• Exercise tasks:
1. Answer these questions from the text on Jordans' anomaly:
(a) Which white blood cells show persistent vacuolation?
(b) Which enzyme does the PNPLA2 gene produce?
(c) Which staining techniques do the vacuoles stain positive with?
2. Extract the part of the text on Jordans' anomaly between "Jordans' anomaly (also" and "Sudan staining techniques.", inclusive, copying it word for word.
3. Extend the text on Jordans' anomaly with new writing that follows its last sentence.

+++ Text passage +++

Persistent vacuolation of white blood cells

Jordans' anomaly (also known as Jordan anomaly and Jordans bodies) is a familial abnormality of white blood cell morphology. Individuals with this condition exhibit persistent vacuolation of granulocytes and monocytes in the peripheral blood and bone marrow. Jordans' anomaly is associated with neutral lipid storage diseases.

==Genetics==
Jordans' anomaly is a characteristic finding in Chanarin-Dorfman syndrome and other neutral lipid storage diseases. The anomaly is associated with mutations in the PNPLA2 gene, which produces the enzyme adipose triglyceride lipase (ATGL), and the ABHD5 gene, which encodes a cofactor of ATGL. These mutations lead to defective triglyceride breakdown and accumulation of lipid droplets in cells throughout the body.

==Histopathology==
The vacuoles of Jordans' anomaly contain neutral lipids that stain positive with Sudan staining techniques.

+++ Extracted data +++

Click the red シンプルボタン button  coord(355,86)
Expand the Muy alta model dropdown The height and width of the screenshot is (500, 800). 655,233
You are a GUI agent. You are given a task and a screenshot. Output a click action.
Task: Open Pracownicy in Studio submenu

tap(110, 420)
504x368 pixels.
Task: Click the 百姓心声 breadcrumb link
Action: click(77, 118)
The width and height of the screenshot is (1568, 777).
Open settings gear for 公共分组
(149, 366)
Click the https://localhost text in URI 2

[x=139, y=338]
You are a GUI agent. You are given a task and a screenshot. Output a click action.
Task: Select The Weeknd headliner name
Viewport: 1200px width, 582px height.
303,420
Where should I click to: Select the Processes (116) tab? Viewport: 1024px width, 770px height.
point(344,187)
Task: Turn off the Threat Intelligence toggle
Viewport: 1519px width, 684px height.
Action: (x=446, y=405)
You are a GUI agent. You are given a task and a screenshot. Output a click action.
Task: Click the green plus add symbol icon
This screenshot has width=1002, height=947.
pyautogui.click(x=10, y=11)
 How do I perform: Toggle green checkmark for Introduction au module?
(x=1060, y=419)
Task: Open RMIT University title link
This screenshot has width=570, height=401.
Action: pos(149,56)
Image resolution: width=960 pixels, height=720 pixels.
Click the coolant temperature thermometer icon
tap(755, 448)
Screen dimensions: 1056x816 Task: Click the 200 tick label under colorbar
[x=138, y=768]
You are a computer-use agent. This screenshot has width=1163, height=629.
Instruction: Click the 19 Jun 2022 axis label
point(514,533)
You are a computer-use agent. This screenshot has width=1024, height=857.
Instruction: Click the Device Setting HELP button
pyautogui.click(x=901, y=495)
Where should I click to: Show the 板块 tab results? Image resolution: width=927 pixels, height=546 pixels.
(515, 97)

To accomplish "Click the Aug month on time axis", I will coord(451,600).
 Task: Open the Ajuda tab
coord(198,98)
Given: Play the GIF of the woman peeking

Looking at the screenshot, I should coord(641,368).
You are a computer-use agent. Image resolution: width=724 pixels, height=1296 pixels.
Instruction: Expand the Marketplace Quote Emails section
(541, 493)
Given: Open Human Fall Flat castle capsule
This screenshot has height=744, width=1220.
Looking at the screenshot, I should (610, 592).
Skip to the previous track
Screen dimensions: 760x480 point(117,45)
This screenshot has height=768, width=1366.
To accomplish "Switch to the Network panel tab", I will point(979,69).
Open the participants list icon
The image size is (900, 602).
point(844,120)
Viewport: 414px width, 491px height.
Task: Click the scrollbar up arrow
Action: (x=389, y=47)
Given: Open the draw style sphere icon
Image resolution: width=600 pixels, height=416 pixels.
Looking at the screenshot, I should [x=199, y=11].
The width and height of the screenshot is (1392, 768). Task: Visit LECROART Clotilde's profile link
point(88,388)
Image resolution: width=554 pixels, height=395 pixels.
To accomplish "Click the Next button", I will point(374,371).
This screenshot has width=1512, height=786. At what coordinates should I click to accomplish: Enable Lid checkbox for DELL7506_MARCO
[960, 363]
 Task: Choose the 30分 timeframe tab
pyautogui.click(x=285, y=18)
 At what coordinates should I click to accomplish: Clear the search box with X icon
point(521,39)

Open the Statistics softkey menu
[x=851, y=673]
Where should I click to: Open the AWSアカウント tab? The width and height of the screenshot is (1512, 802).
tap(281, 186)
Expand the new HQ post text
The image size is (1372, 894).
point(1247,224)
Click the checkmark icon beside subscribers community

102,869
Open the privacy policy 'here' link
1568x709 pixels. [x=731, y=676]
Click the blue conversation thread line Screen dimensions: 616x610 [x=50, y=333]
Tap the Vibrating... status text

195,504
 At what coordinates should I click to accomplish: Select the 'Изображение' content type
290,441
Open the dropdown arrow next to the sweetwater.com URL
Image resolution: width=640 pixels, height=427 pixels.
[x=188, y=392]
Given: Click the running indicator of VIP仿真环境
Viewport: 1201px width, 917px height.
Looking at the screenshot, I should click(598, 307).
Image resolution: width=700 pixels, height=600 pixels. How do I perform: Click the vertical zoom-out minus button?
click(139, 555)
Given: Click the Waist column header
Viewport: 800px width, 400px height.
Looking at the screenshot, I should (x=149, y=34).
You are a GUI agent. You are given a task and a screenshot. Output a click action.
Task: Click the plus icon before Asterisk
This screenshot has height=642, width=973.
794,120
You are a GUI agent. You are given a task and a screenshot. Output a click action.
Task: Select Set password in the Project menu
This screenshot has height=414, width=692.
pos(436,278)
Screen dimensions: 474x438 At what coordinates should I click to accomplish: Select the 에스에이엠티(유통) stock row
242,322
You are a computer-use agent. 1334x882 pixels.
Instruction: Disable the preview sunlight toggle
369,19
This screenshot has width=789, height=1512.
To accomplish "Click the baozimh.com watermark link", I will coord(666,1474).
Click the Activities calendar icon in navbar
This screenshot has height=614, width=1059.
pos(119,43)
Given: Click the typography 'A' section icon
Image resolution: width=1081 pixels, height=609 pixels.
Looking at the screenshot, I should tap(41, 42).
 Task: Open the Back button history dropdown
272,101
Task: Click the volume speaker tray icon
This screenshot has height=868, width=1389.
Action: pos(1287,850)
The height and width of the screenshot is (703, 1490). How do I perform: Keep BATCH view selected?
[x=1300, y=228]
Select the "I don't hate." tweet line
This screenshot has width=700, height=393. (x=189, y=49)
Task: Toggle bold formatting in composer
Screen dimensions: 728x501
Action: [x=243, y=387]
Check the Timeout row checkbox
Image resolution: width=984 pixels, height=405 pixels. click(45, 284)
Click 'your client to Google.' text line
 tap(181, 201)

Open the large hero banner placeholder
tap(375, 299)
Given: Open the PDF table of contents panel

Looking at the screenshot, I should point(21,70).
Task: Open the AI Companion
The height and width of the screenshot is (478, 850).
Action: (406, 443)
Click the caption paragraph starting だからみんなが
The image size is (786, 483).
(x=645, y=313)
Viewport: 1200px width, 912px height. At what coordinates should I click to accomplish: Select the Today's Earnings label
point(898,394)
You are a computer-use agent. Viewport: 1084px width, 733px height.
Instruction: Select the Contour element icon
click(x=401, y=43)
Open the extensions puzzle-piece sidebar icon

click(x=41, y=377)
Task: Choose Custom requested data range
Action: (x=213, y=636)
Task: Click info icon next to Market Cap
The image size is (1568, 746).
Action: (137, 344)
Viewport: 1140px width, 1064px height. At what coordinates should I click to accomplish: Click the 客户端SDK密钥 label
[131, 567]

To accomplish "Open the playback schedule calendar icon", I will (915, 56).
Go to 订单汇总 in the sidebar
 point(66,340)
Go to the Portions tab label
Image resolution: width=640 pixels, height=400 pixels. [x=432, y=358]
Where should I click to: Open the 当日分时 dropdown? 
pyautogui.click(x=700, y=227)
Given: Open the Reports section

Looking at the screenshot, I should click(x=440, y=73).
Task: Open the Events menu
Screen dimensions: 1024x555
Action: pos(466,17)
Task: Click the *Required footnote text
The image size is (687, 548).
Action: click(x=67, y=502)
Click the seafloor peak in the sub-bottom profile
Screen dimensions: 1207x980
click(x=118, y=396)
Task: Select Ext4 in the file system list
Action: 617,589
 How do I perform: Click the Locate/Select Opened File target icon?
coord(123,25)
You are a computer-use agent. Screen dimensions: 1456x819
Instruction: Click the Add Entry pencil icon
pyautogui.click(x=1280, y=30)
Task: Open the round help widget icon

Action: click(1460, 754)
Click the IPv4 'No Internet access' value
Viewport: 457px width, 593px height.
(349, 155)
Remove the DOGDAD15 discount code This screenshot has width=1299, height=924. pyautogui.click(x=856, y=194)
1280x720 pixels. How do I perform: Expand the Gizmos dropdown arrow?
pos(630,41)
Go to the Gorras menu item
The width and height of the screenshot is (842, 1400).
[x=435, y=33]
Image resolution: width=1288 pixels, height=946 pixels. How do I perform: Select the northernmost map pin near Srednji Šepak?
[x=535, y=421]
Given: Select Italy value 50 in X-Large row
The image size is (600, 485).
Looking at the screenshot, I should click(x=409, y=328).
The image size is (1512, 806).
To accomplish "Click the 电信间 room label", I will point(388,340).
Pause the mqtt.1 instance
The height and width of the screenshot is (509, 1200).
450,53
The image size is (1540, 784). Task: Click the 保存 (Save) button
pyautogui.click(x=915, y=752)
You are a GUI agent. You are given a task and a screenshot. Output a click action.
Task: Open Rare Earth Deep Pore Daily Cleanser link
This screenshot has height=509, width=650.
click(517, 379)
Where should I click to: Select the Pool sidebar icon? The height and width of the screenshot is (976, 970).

+++

• Task results:
1.
(a) Granulocytes and monocytes.
(b) Adipose triglyceride lipase (ATGL).
(c) Sudan staining techniques.

2.
Jordans' anomaly (also known as Jordan anomaly and Jordans bodies) is a familial abnormality of white blood cell morphology. Individuals with this condition exhibit persistent vacuolation of granulocytes and monocytes in the peripheral blood and bone marrow. Jordans' anomaly is associated with neutral lipid storage diseases.

==Genetics==
Jordans' anomaly is a characteristic finding in Chanarin-Dorfman syndrome and other neutral lipid storage diseases. The anomaly is associated with mutations in the PNPLA2 gene, which produces the enzyme adipose triglyceride lipase (ATGL), and the ABHD5 gene, which encodes a cofactor of ATGL. These mutations lead to defective triglyceride breakdown and accumulation of lipid droplets in cells throughout the body.

==Histopathology==
The vacuoles of Jordans' anomaly contain neutral lipids that stain positive with Sudan staining techniques.

3.
==History==
The anomaly was first described in 1953, by Dr. G. H. Jordans, who identified abnormal vacuolation in the white blood cells of two brothers with congenital muscular dystrophy. Using special staining, Jordans demonstrated that the vacuoles contained lipids. In 1966, two further cases of persistent lipid vacuoles were reported in sisters presenting with ichthyosis. The Chanarin-Dorfman syndrome, comprising Jordans' anomaly, ichthyosis and lipid storage abnormalities, was defined in the 1970s, definitively connecting Jordans' anomaly to lipid storage disease. Jordans' anomaly was linked to genetic mutations affecting triglyceride metabolism in 2006.